As a country and a people we are descending further and further into chaos.
And the chaos is not just all around us; it has penetrated the minds of many, in whom logic and reason have given way to emotion.
The country is broke (in more ways that one), living on borrowings of something like a quarter of a billion dollars a week and, as that most perceptive of commentators, Paul Holmes, so graphically described in his Herald on Sunday column last weekend, the economy is "tanking" and "heading south very deeply and sharply".
And, he wrote, "neither the politicians nor their officials have an idea in hell about what to do". I reckon some of them don't even understand what is happening.
If a senior government minister such as Gerry Brownlee can tell Parliament that the income gap between us and the Aussies has narrowed since his Government came to power, when the figures show that it has widened by something like $50 a week, you have to wonder, don't you?

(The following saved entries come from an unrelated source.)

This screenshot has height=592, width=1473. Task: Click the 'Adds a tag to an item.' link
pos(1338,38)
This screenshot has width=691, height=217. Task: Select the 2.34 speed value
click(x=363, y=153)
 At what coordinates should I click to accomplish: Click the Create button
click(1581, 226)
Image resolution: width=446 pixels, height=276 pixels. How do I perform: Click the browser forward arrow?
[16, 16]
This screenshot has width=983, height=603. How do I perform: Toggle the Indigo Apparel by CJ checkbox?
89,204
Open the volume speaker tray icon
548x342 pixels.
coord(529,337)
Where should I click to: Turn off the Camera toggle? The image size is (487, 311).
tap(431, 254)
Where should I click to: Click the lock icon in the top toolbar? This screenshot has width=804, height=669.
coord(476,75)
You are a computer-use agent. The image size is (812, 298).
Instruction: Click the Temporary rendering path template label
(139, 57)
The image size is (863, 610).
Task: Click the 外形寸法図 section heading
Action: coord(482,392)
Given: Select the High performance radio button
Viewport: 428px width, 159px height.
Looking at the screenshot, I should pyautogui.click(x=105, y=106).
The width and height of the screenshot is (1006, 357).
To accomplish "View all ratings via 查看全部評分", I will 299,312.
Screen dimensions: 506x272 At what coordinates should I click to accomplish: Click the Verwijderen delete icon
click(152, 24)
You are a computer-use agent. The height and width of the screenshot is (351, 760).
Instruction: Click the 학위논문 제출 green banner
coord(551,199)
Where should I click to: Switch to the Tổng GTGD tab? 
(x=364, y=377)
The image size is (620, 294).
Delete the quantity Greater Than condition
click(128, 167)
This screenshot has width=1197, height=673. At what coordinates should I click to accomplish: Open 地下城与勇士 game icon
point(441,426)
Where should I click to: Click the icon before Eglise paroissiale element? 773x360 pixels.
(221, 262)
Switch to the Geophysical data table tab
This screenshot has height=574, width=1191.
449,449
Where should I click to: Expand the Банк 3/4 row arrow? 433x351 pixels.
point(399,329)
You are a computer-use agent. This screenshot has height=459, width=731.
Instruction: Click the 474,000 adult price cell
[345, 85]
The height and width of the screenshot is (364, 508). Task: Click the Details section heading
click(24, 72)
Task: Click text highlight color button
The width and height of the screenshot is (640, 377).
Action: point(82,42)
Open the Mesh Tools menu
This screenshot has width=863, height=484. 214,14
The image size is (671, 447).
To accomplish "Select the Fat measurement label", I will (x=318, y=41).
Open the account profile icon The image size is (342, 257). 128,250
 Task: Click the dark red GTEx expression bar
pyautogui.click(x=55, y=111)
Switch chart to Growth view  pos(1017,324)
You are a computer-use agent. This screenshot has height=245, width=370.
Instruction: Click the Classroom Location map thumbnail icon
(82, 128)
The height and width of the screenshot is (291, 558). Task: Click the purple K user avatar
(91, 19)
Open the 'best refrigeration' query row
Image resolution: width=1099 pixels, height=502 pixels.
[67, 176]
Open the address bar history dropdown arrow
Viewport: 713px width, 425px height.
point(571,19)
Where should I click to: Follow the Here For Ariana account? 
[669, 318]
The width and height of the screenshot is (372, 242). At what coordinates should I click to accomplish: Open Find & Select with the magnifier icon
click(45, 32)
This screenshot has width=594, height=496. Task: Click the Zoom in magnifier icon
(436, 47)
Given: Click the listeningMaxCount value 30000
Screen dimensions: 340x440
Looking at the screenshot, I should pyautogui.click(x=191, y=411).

Unemployment figures have grown from 6 per cent to 6.8 per cent since the end of March, representing 19,000 more men and women who are out of work, most of them looking for jobs that don't exist.
The welfare system has this week been described as outdated, financially unsustainable and lacking incentives to get beneficiaries back into the workforce.
So, what does the Government do? It passes legislation, due to come into force next week, under which recipients of the domestic purposes benefit will lose half of it if they twice refuse work within a month of their youngest child turning 6.
If this isn't a prime example of chaotic thinking, I don't know what is.
There isn't any work, particularly work which can be fitted around the demands of child-rearing.
On top of that, we were informed this week that one in four children in this nation of ours was growing up in a one-parent home.
Meanwhile, 377,000 New Zealanders are receiving benefits and 170,000 of them have been doing so for five or more of the past 10 years.
The health system is broke, too, and in its usual disarray. So while suggestions are made that state healthcare should be rationed by sorting who gets treated and who doesn't, junior doctors acting as locums in Auckland hospitals are coining $300 an hour or $7200 for a pair of 12-hour weekend shifts.
Our booze problems are spiralling out of control, and have been for years, yet the Government - in spite of widespread public demand - refuses even to lower the drink-driving limit from 0.8 to 0.5 because it wants to do more "research".
It won't even look at things such as raising the legal purchasing age, increasing the excise tax and limiting alcohol advertising to point of sale, all of which have, we are told, been highly successful in reducing consumption of tobacco.
The education system remains in turmoil and tens of thousands of our children still leave secondary schools almost illiterate.
National standards are all very well, but any fool should be able to see that unless the whole philosophy of education changes, tens of thousands of kids will continue to be unable to communicate adequately in oral or written words.
Nearly 100,000 pupils have been stood down or suspended from schools for drug use, verbal and physical assaults since 2007, according to a report at the weekend, mainly for continual disobedience, physical assaults on other students and verbally abusing teachers.
Education Ministry figures reveal that in 2007, 1017 students were stood down and 942 suspended for drugs use and substance abuse. By last year, this had jumped to 1420 being stood down and 1074 suspended.
That trend won't stop. The other day, a 12-year-old took a kilogram of cannabis, worth $7000, to sell to his mates at a Manurewa intermediate school. The child, dobbed in by other children, had been given the drugs by a family member to sell at school.
But what bothers me the most about all this chaos is that I've been hearing and reading similar things for at least 30 years, if not more.
And I've been reading and hearing the politicians utter the same sort of platitudes and promises to fix the problems and passing the same sort of ineffective band-aid legislation to deal with them, for the same amount of time.
And all that has happened is that the chaos has got worse - because no set of governing politicians has ever had the guts to legislate unpopular but really effective solutions. The latest lot's just the same: all their imagination goes into trying to please everybody and to get re-elected.
The most telling headline in this newspaper this week said this: "Changing social norms could take generations." That is undoubtedly true and in the meantime we will continue to reap what we have sown.